§ REQUESTS:
**A)** In the forum post about the convex function, what degree of homogeneity does f have?
**B)** Print every one of the dataset rows below exactly as they appear, omitting the pictures.
++++ PASSAGE SHOWN
We are given a function $f: \mathbb{R}^n \to \mathbb{R}$. We know that $f$ is convex and continuously differentiable on $\mathbb R^n \setminus\{0\}$. Also $f$ is homogeneous of degree $1$, which means that $\forall t \geq 0$, $f(tx)=tf(x).$
We are given $2$ spaces: $S$ is unit the unit sphere of $\mathbb{R}^n$ and $\Sigma$ that is the image of $S$ under the gradient of $f$. So $$ \Sigma =\{ u \in \mathbb{R}^n \mid \exists x \in S, u = \nabla f(x) \}\, . $$
What I want to prove is that $$ \forall x \in \mathbb{R}^n, f(x) = \max \{ u \cdot x \mid u \in \Sigma \} \, . $$
To do so I tried to use one the properties of the function $f$: $\forall (x,x') \in \mathbb{R}^n \times \mathbb{R}^n $ is $f(x') \geq \nabla f(x) \cdot x' \implies f(x) \geq f(x) \cdot x$,$ \forall x $.
Which means that $\forall x$, $f(x) = \max\{ \nabla f(x) \cdot x \}$.
That's what I found on my own but there was a hint given in the exercise : We can consider the point $ \epsilon = \frac{1}{\Vert x \Vert }x $ when $ x \neq 0$, and then we can show that the equality is true when $ x = 0 $. I don't understand how to use this hint.
++++++++
++++ THE DATA
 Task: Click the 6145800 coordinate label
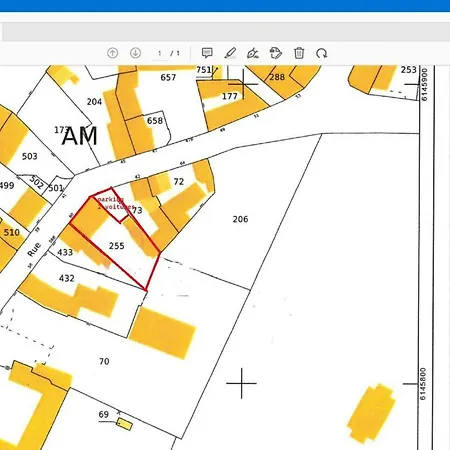(x=423, y=384)
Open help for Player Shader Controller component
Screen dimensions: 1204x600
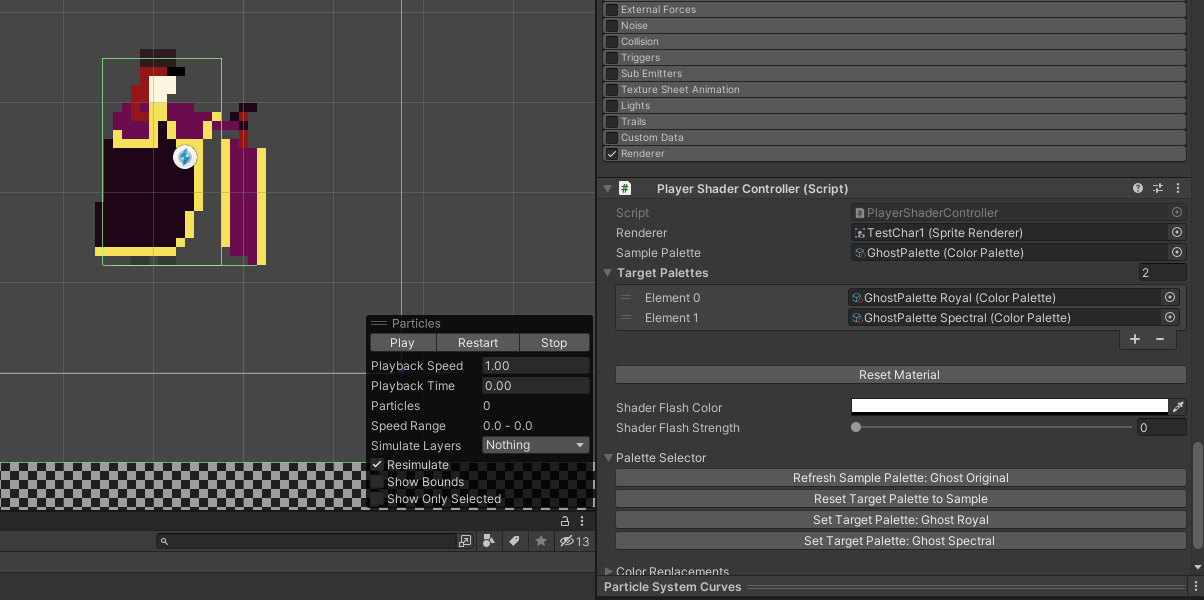1138,188
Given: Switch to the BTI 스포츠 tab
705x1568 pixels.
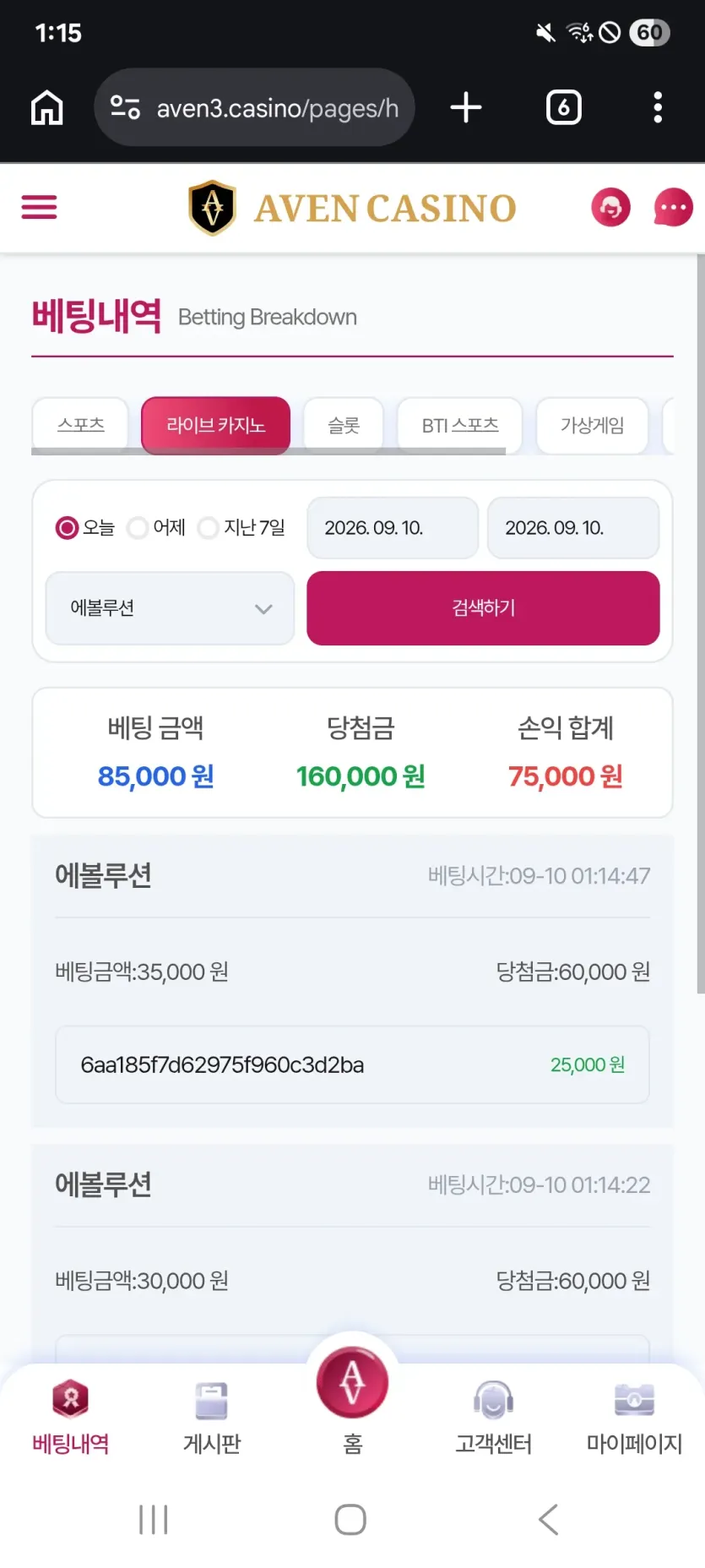Looking at the screenshot, I should [460, 425].
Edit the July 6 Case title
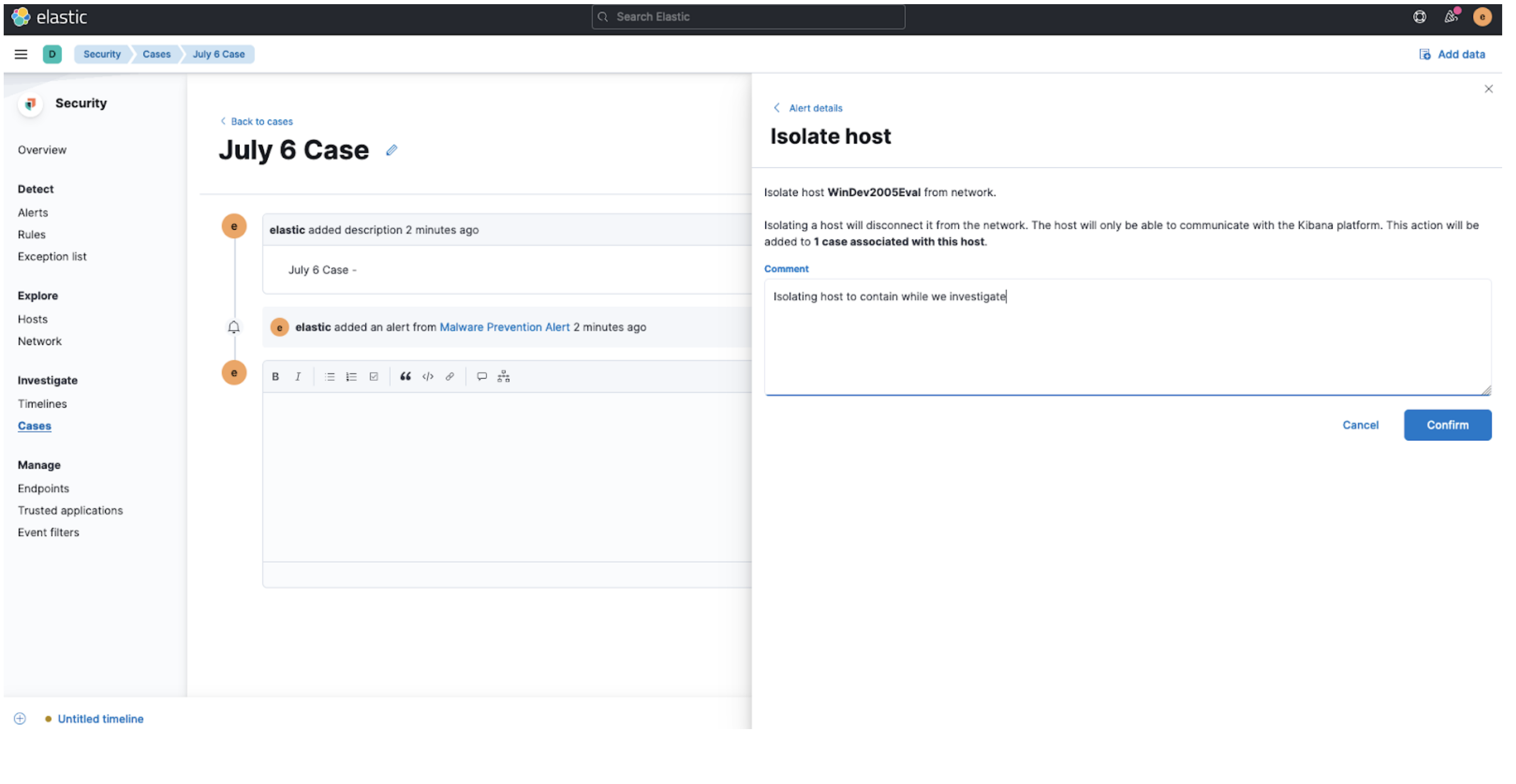 coord(391,150)
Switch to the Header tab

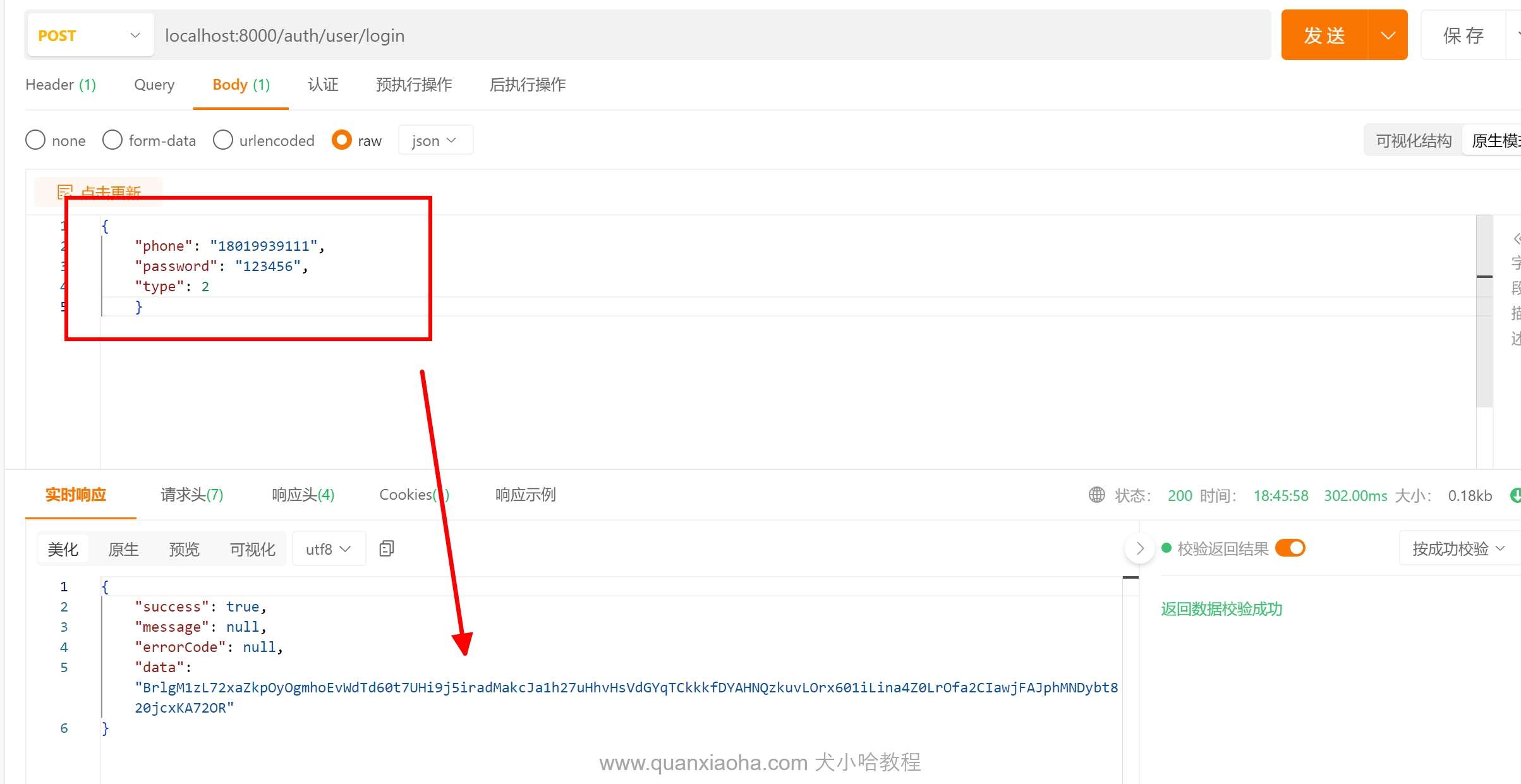point(61,85)
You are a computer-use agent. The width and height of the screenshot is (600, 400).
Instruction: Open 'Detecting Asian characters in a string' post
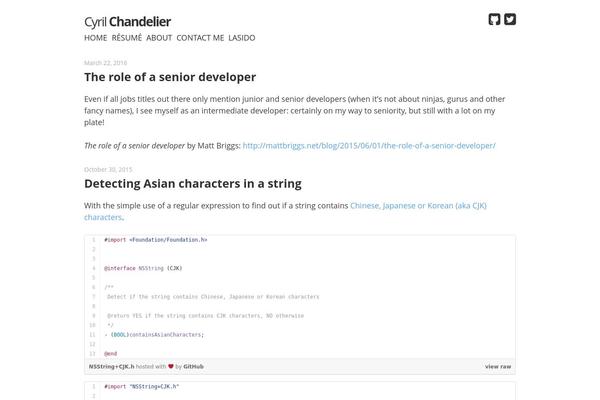193,183
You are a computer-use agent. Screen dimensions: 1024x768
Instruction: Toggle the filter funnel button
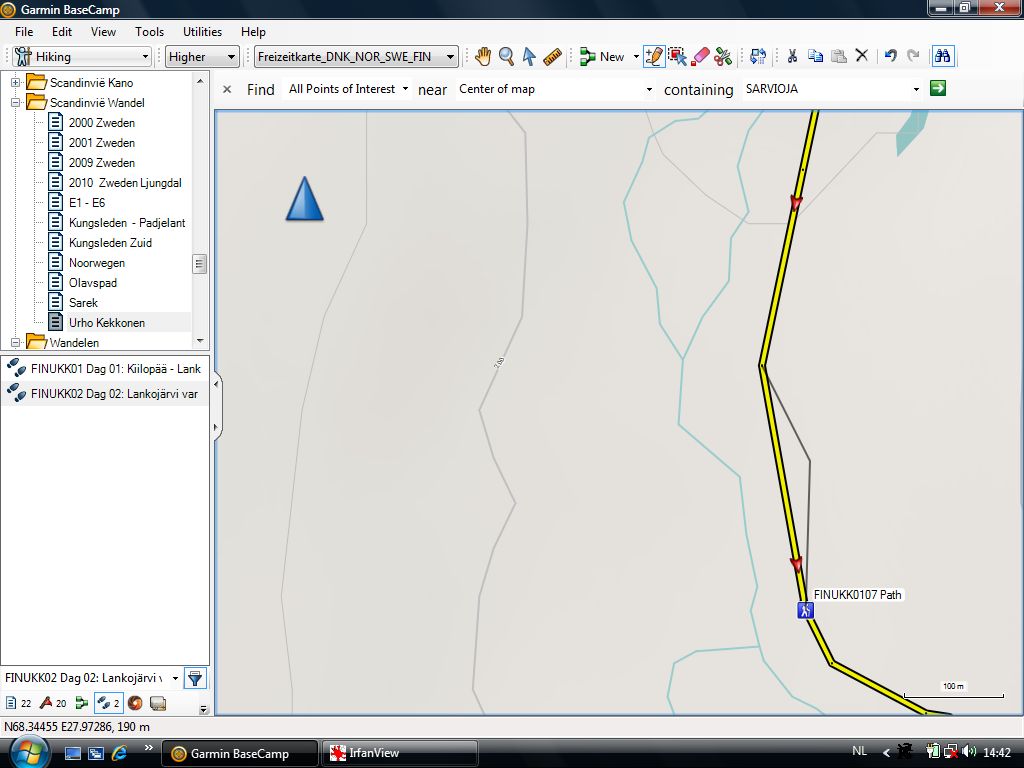[x=195, y=678]
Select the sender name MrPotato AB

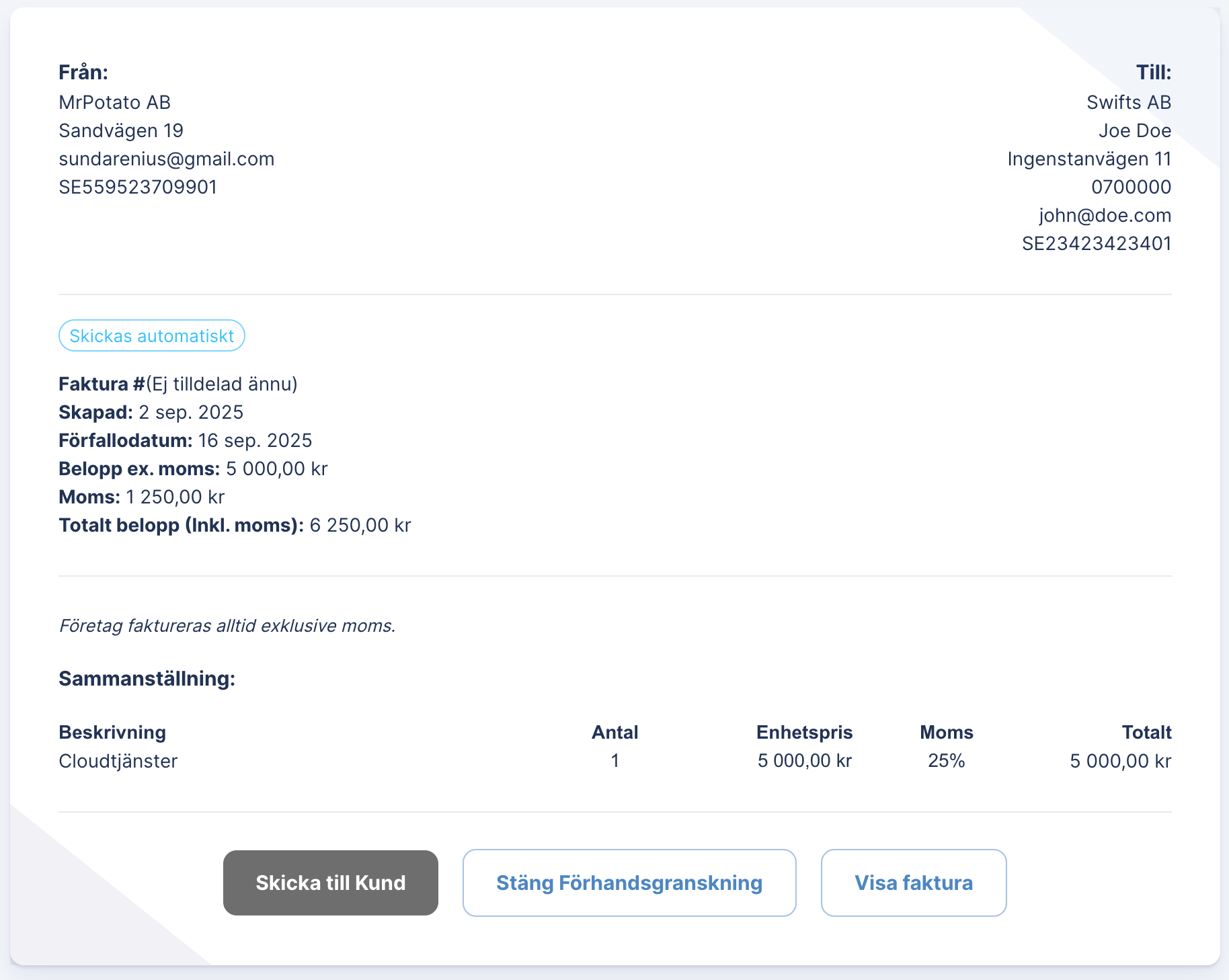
++++++++
§ THE REPLIES:
**A)** Degree 1.

**B)**
 Task: Click the 6145800 coordinate label
(x=423, y=384)
Open help for Player Shader Controller component
Screen dimensions: 1204x600
1138,188
Given: Switch to the BTI 스포츠 tab
705x1568 pixels.
Looking at the screenshot, I should [460, 425].
Edit the July 6 Case title
 coord(391,150)
Switch to the Header tab

point(61,85)
You are a computer-use agent. The width and height of the screenshot is (600, 400).
Instruction: Open 'Detecting Asian characters in a string' post
193,183
You are a computer-use agent. Screen dimensions: 1024x768
Instruction: Toggle the filter funnel button
[x=195, y=678]
Select the sender name MrPotato AB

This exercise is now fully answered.